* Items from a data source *
▼

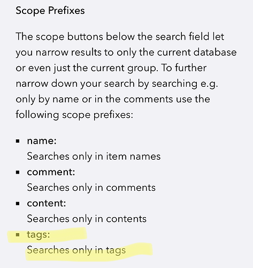
Task: Click the line starting 'narrow down your search'
Action: (117, 84)
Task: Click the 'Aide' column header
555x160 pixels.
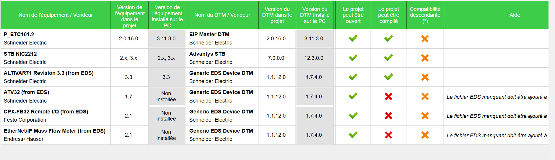Action: coord(515,15)
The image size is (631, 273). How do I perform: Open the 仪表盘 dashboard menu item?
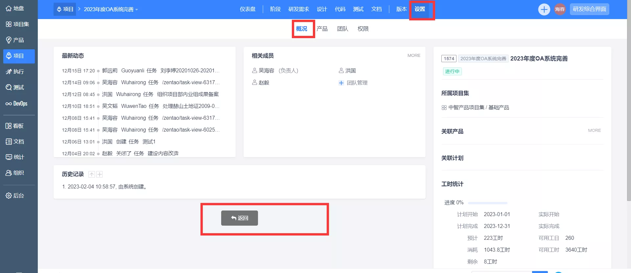pos(247,9)
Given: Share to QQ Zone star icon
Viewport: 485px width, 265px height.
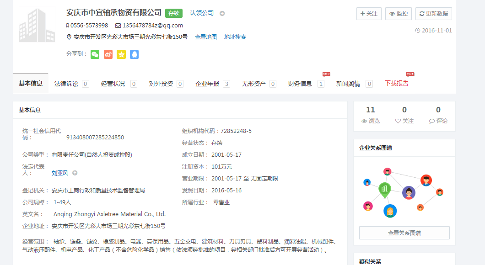Looking at the screenshot, I should click(121, 54).
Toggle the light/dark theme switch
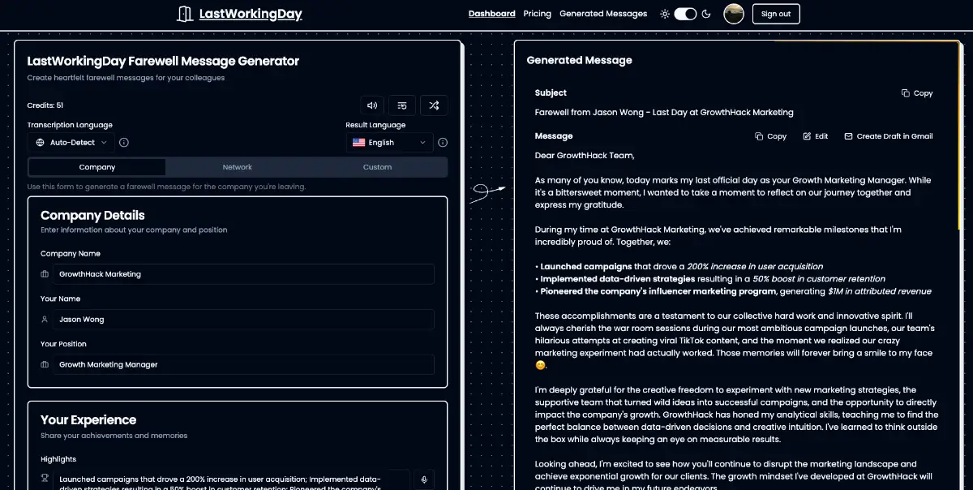The width and height of the screenshot is (973, 490). [685, 14]
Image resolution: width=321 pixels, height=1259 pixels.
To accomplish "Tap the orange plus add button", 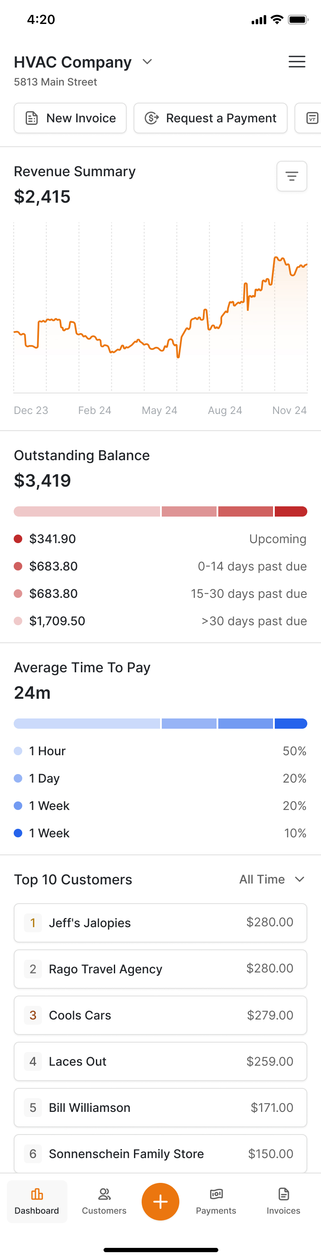I will (161, 1202).
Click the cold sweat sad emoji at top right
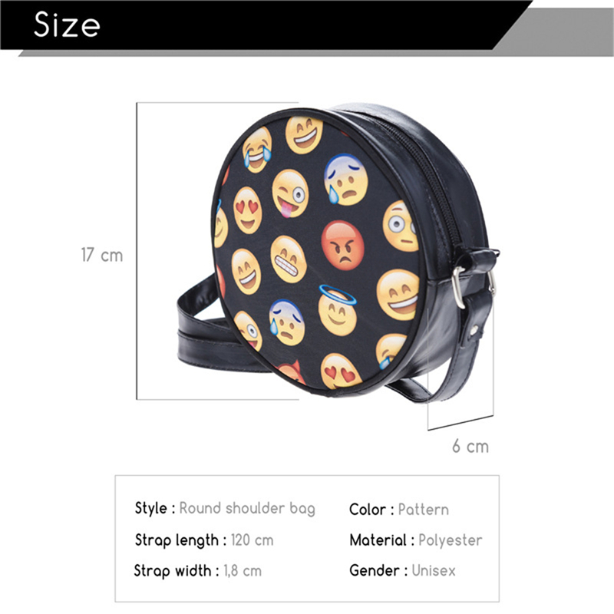614x614 pixels. point(346,180)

▲

* WHAT YOU HAVE TO DO *
Repeat the records verbatim from the line containing "Task: Click the 'Aide' column header" through the line containing "The width and", with both of those lines included. Omit the pictures from your copy.

* OUTPUT BELOW *
Task: Click the 'Aide' column header
555x160 pixels.
Action: coord(515,15)
The image size is (631, 273). How do I perform: Open the 仪表盘 dashboard menu item?
pos(247,9)
Given: Share to QQ Zone star icon
Viewport: 485px width, 265px height.
Looking at the screenshot, I should click(121, 54).
Toggle the light/dark theme switch
The width and height of the screenshot is (973, 490). [685, 14]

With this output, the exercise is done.